A European application was accepted in July. Full approval is anticipated in a 12-month to 18-month time frame.

In the U.S., Kalbitor became the third drug available for HAE patients.

In addition to Berinert, which is approved for acute HAE, it faces competition from potential off-label use of ViroPharma Inc.'s C1 inhibitor Cinryze, which hit the market first. but is only approved for prophylactic use. (See BioWorld Today, Oct. 14, 2008, and Dec. 3, 2009.)

Dyax is banking on Kalbitor's somewhat broader label – covering all the HAE symptoms, including the potentially deadly laryngeal attacks – to give it a leg up over Berinert, approved only for abdominal and facial HAE attacks. Its subcutaneous administration and nonplasma base also is an advantage, Magovčević-Liebisch noted.

Launched in February, Kalbitor is getting "good reception from physicians and patients," she said. At the end of June, 264 HAE patients had entered the Kalbitor Access System and, of those, 117 already had the drug placed.

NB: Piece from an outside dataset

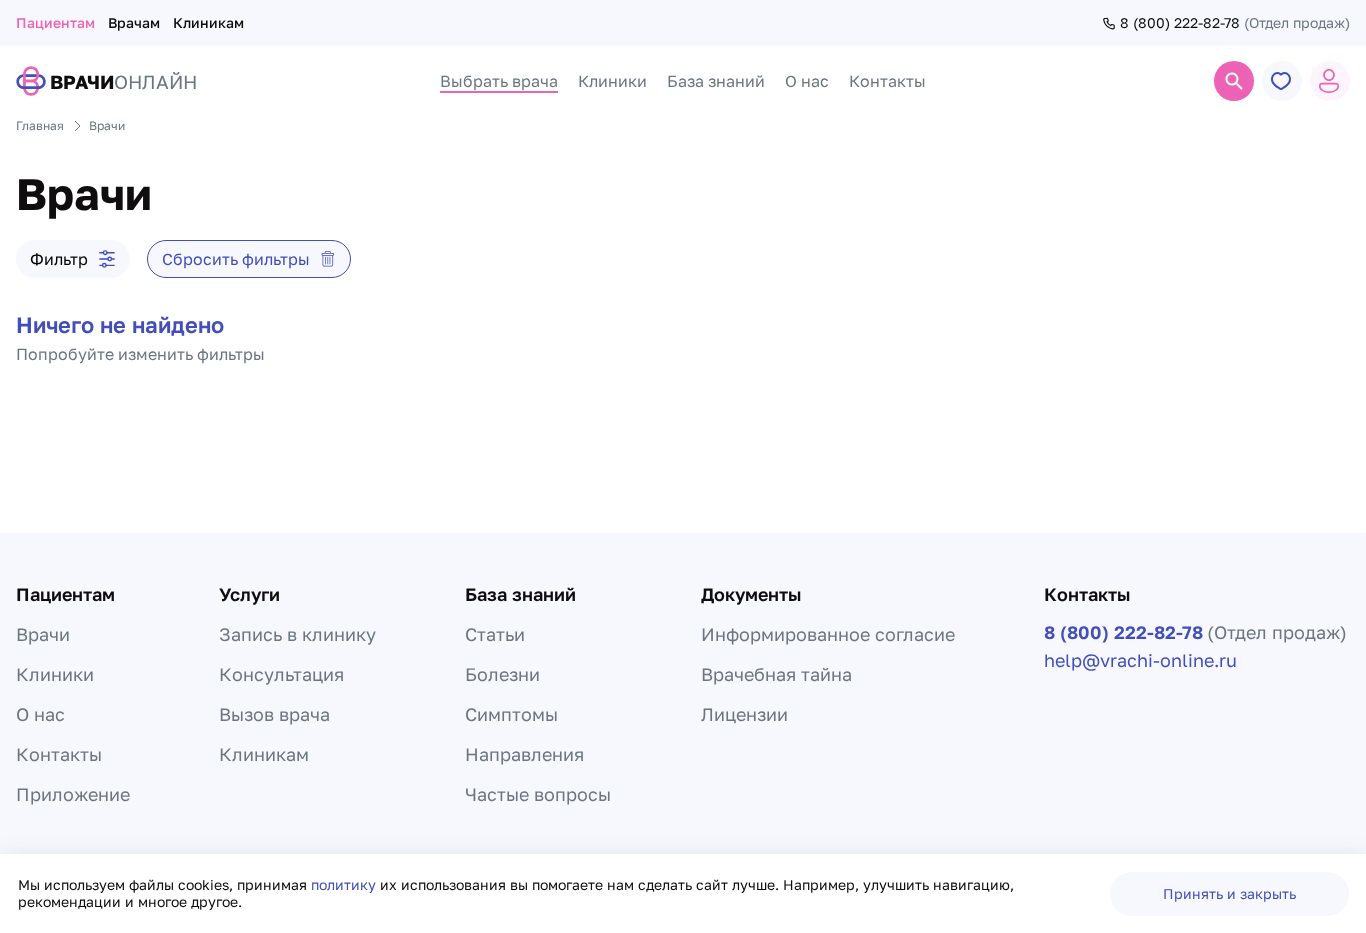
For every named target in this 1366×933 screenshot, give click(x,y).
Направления (524, 754)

The number of patients with placed drug – treatment readily available in case of an HAE attack – increased significantly from the first quarter to the second quarter and "we're seeing a very nice ramp-up.

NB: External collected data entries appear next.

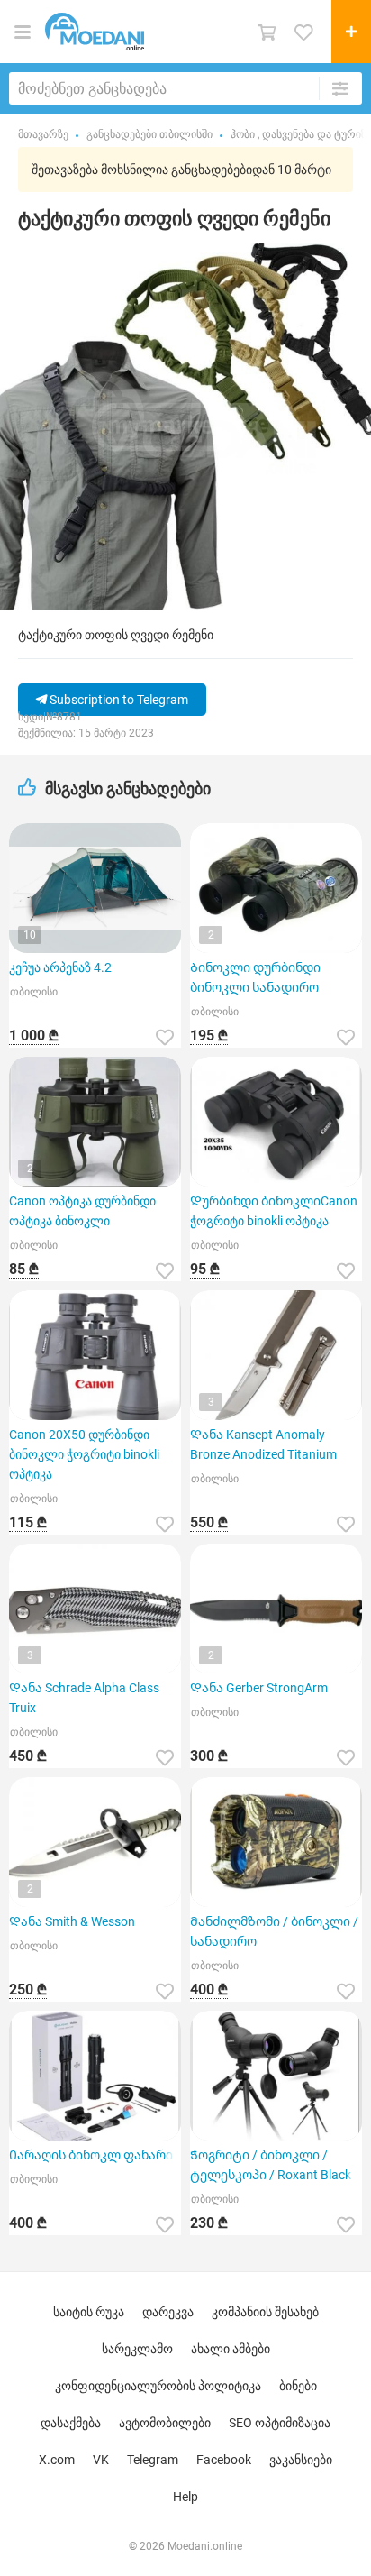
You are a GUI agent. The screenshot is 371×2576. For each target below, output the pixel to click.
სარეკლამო (137, 2349)
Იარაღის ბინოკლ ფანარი (91, 2155)
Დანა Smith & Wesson (72, 1921)
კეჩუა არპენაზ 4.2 (60, 967)
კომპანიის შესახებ (265, 2312)
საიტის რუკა (88, 2312)
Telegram (152, 2459)
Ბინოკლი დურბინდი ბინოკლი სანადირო (255, 977)
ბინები (298, 2386)
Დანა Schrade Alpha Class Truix (84, 1698)
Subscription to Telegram (117, 699)
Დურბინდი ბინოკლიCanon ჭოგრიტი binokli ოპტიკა (273, 1211)
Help (185, 2496)
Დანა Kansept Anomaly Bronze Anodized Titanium (263, 1444)
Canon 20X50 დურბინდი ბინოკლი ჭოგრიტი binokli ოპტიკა (84, 1454)
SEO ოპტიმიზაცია (279, 2423)
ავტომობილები (165, 2423)
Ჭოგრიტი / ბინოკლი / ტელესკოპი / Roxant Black (270, 2165)
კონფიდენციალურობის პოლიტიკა (158, 2386)
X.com (57, 2459)
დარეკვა (168, 2312)
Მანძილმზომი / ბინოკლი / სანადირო (274, 1931)
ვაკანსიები (300, 2459)
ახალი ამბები (230, 2349)
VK (101, 2459)
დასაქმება (71, 2423)
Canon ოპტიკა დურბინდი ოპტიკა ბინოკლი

"We told the Street we were confident that we'd have 300 [patients with] placed drug by year-end," she said.

Dyax reported second-quarter sales of Kalbitor totaling $1.9 million. Through June 30, sales had reached $3.2 million.

Beyond its HAE deals, Dyax pulls in substantial funding by partnering its phage display technology. The firm has more than 70 licenses, which have translated into 17 clinical-stage candidates at present, including two late-stage compounds – a VEGFR2/KDR molecule and EGFR molecule – developed by ImClone Systems Inc. (now Eli Lilly and Co.) which could reach the market and start producing additional royalties for Dyax as early as 2013.

The company recorded about $20 million in revenue from its phage display partnerships in 2009, and Magovčević-Liebisch said a similar amount is expected for 2010.

Dyax, which posted a second-quarter net loss of $5.3 million, or 5 cents per share, had about $94.4 million in cash as of June 30.

The company's shares (NASDAQ:DYAX) closed at $2.37, up 2 cents Thursday.